## [原文]
----------
説明

シール材およびそれを用いた光学装置

【課題】廃棄する部分を低減することのできるシール材を提供する。
【解決手段】シール材1は、光学筺体と蓋とをシールするためのシール材であって、光学筺体と蓋とをシール可能なシール部2〜5と、シール部2〜5の各々の間に設けられた変形部6a〜6cの各々とを備えている。変形部6a〜6cの各々を平面的に曲げ変形させることにより、シール部2〜5の各々を畳んだ状態から広げた状態へ変化可能である。広げた状態において、変形部6a〜6cはシール部2〜5から突出する。

【発明の詳細な説明】
【技術分野】
【0001】
本発明は、シール材およびそれを用いた光学装置に関し、より特定的には、複写機やプリンタなどの画像形成装置における光学筐体をシールするためのシール材およびそれを用いた光学装置に関する。
【背景技術】
【0002】
複写機やプリンタなどの画像形成装置には光学装置が含まれている。この光学装置は、複数のトナー色の各々に対応する複数の感光体ドラムに対してビーム光を照射することによって、静電潜像を書き込む役割を果たしている。光学装置の光学筐体の内部には光源やポリゴンミラーなどの機器が収納されている。これらの機器を外塵から守るために、光学筐体の内部は密閉される必要がある。光学筐体の内部を密閉するために、通常、光学筐体の上部開口には蓋が設けられており、光学筐体の上部開口の縁と蓋との間にはシール材が設けられている。
【0003】
たとえば特開2004−145181号公報(特許文献1)には、光学筐体と蓋とを密閉するために、シール材で光学筐体の開口のほぼ全面を覆い、その上から蓋を装着することによって、筐体と蓋との間にシール材を狭装することにより開口を密封する構成が開示されている。また特開2000−56533号公報(特許文献2)には、光学筐体外縁部の上部全周にわたって略外縁幅のシール材を狭装する構成が開示されている。
----------
## [提供データ]

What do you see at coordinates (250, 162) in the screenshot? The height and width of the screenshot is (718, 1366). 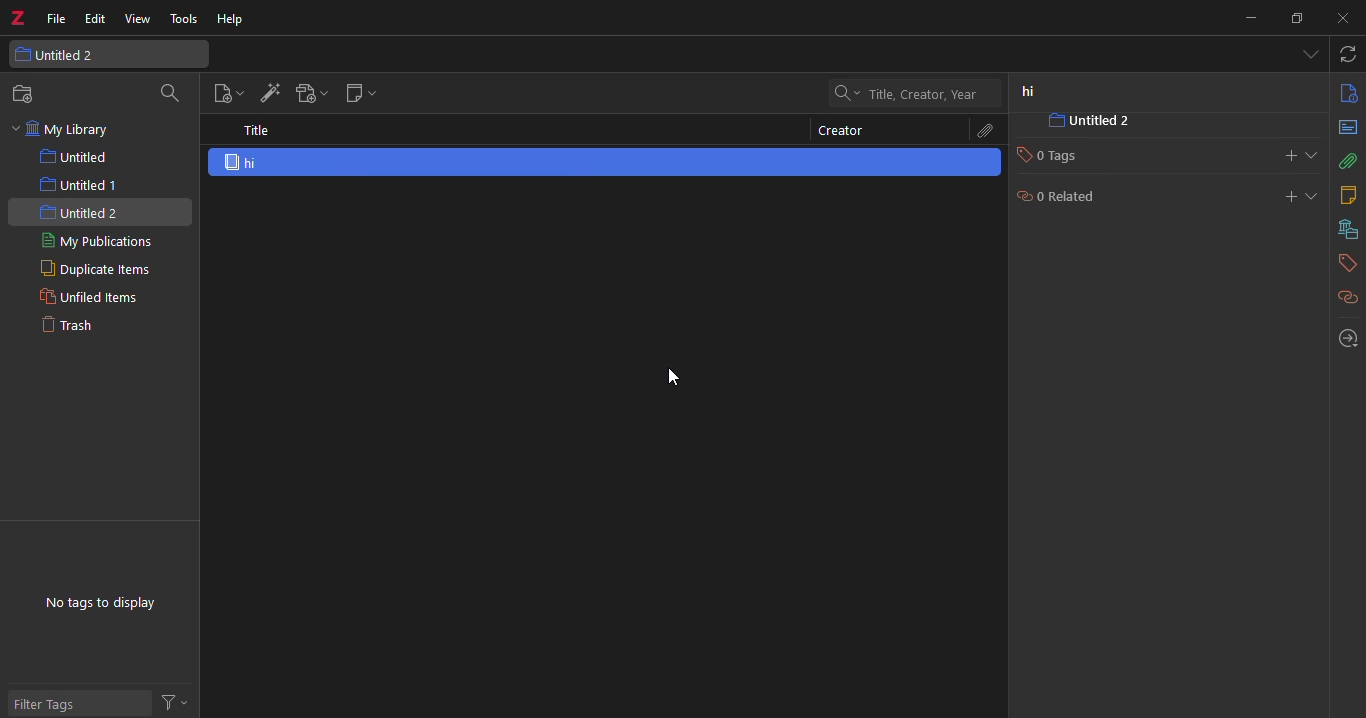 I see `hi` at bounding box center [250, 162].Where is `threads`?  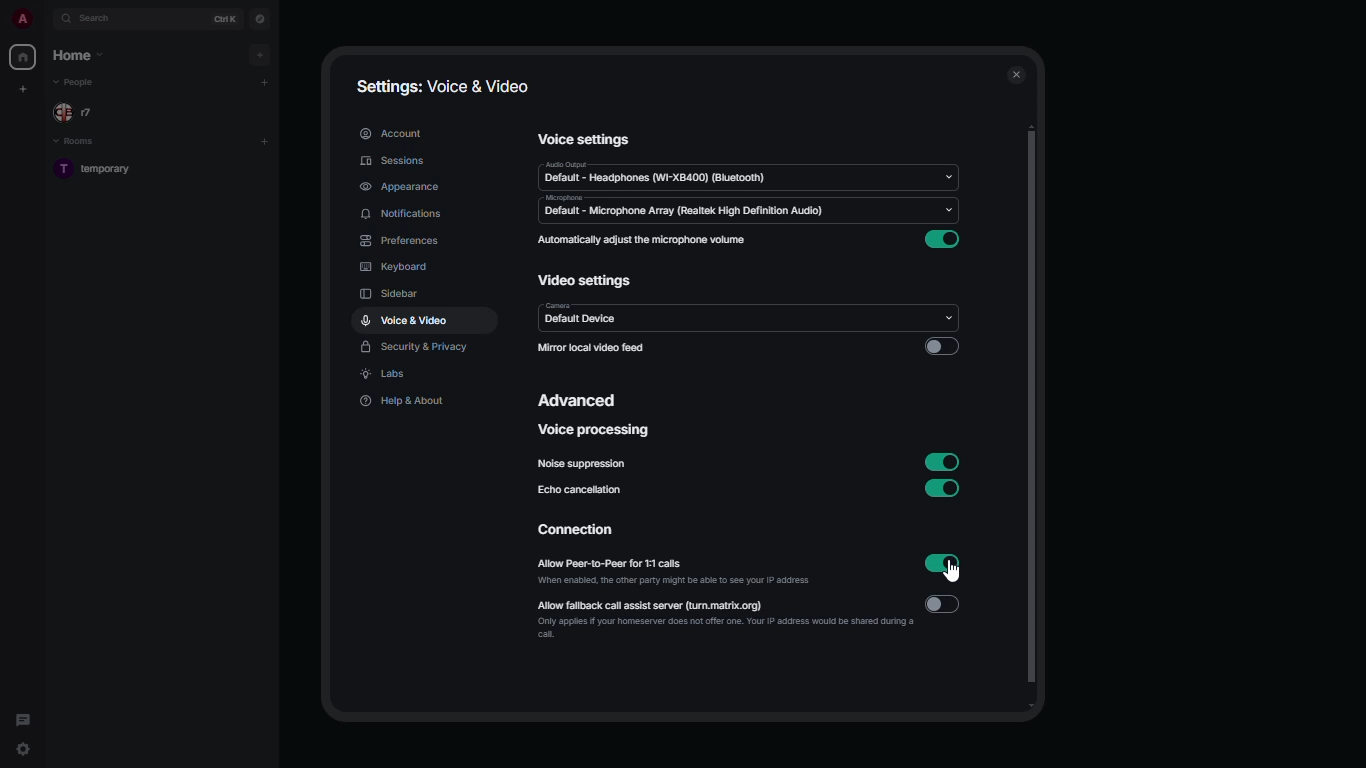 threads is located at coordinates (24, 718).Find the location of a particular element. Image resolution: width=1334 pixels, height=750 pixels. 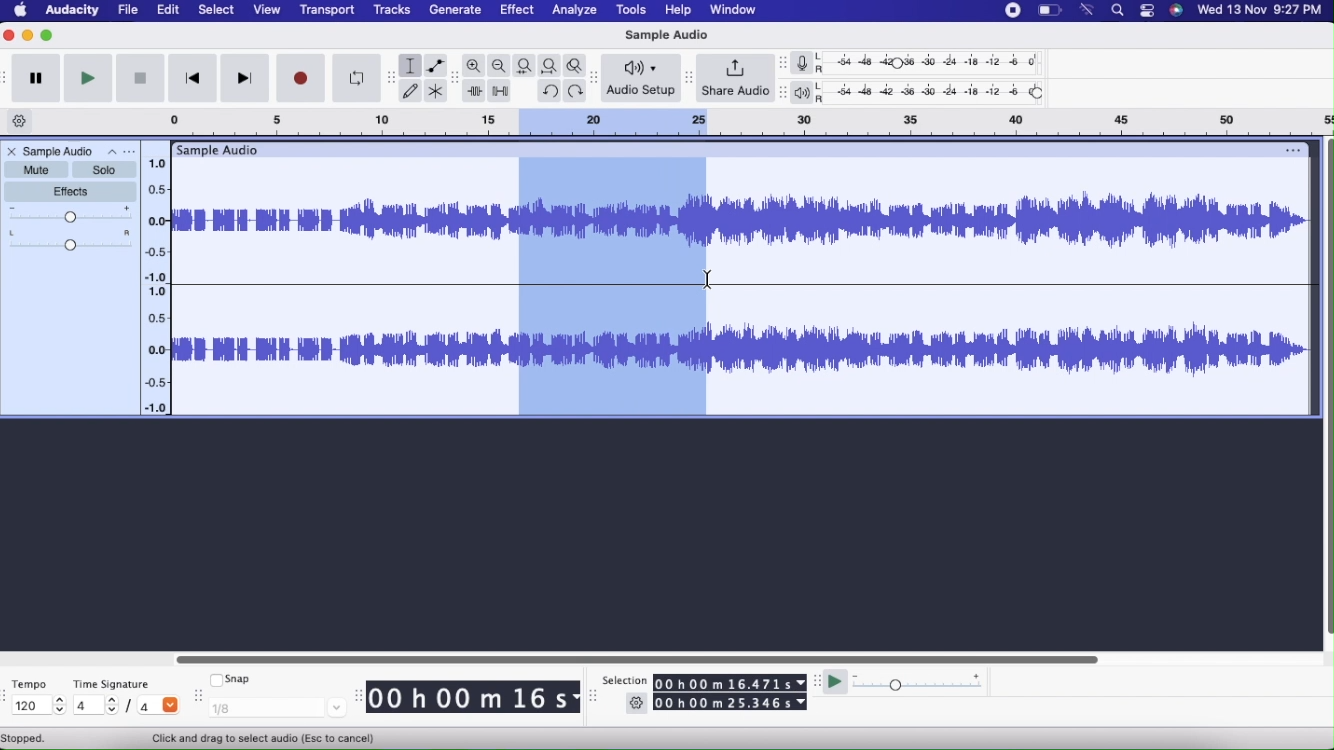

move toolbar is located at coordinates (456, 79).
----------
## [作業内容]
- 1) シール材の特許文書によると、光学筐体の内部にはどのような機器が収納されているか。
- 2) シール材の特許文書の続きを、最後の段落の後から書け。

## [作業ごとの結果]
- 1) 光源やポリゴンミラーなどの機器が収納されている。

- 2)
【特許文献1】特開2004−145181号公報
【特許文献2】特開2000−56533号公報
【発明の開示】
【発明が解決しようとする課題】
【0004】
特許文献1および2に開示されているような、光学筐体の内部の密閉に用いられるシール材は、通常、シート状の原材料を打ち抜き加工することにより所望の形状に成形される。しかし、この成形方法には、廃棄される原材料が多量に生じるという問題があった。すなわち、光学筐体の内部の密閉に用いられるシール材は、光学筐体の上部開口の縁に沿って設けられるため、環状の平面形状を有している。シート状の原材料から環状のシート材を打ち抜き加工すると、打ち抜いた部分の内側に存在していた部分がすべて不要な部分となる。
【0005】
ここで、上記の不要な部分を活用するため、シール材の形状を複数の部分に分けてそれぞれの部分を打ち抜き加工し、打ち抜き加工後にそれぞれの部分を繋ぎ合わせてシール材の所望の形状とする方法が考えられる。しかしこの方法では、シール材の繋ぎ目において密閉性が低下するという問題があった。また、シール材の部品点数が増加し、部品の管理が煩雑になり、作業性が低下するという問題があった。
【0006】
上記の問題は、光学装置のシール材にのみおいて生じ得るものではなく、シール材全般において生じ得る問題である。
【0007】
したがって、本発明の一の目的は、廃棄する部分を低減することのできるシール材およびそれを用いた光学装置を提供することである。
【0008】
また、本発明の他の目的は、密閉性および作業性の低下を防止することのできるシール材およびそれを用いた光学装置を提供することである。
【課題を解決するための手段】
【0009】
本発明のシール材は、対象物をシールするためのシール材であって、対象物をシール可能な第1および第2のシール部と、第1のシール部と第2のシール部との間に設けられた変形部とを備えている。変形部を平面的に曲げ変形させることにより、第1のシール部と第2のシール部とを畳んだ状態から第1のシール部と第2のシール部とを広げた状態へ変化可能である。広げた状態において、変形部は第1および第2のシール部から突出している。
【0010】
本発明のシール材によれば、畳んだ状態から広げた状態へシール材を変化させることが可能であるので、シール時の状態よりも面積の小さい状態でシール材を製造することができる。その結果、シール材の製造時に廃棄される部分の量を低減することができる。また、シール材を一部品により構成すると、密閉性および作業性の低下を防止することができる。
【0011】
本発明のシール材において好ましくは、変形部はU字またはV字の平面形状を有する。これらの平面形状は、曲げ変形させやすいので、変形部の形状として適している。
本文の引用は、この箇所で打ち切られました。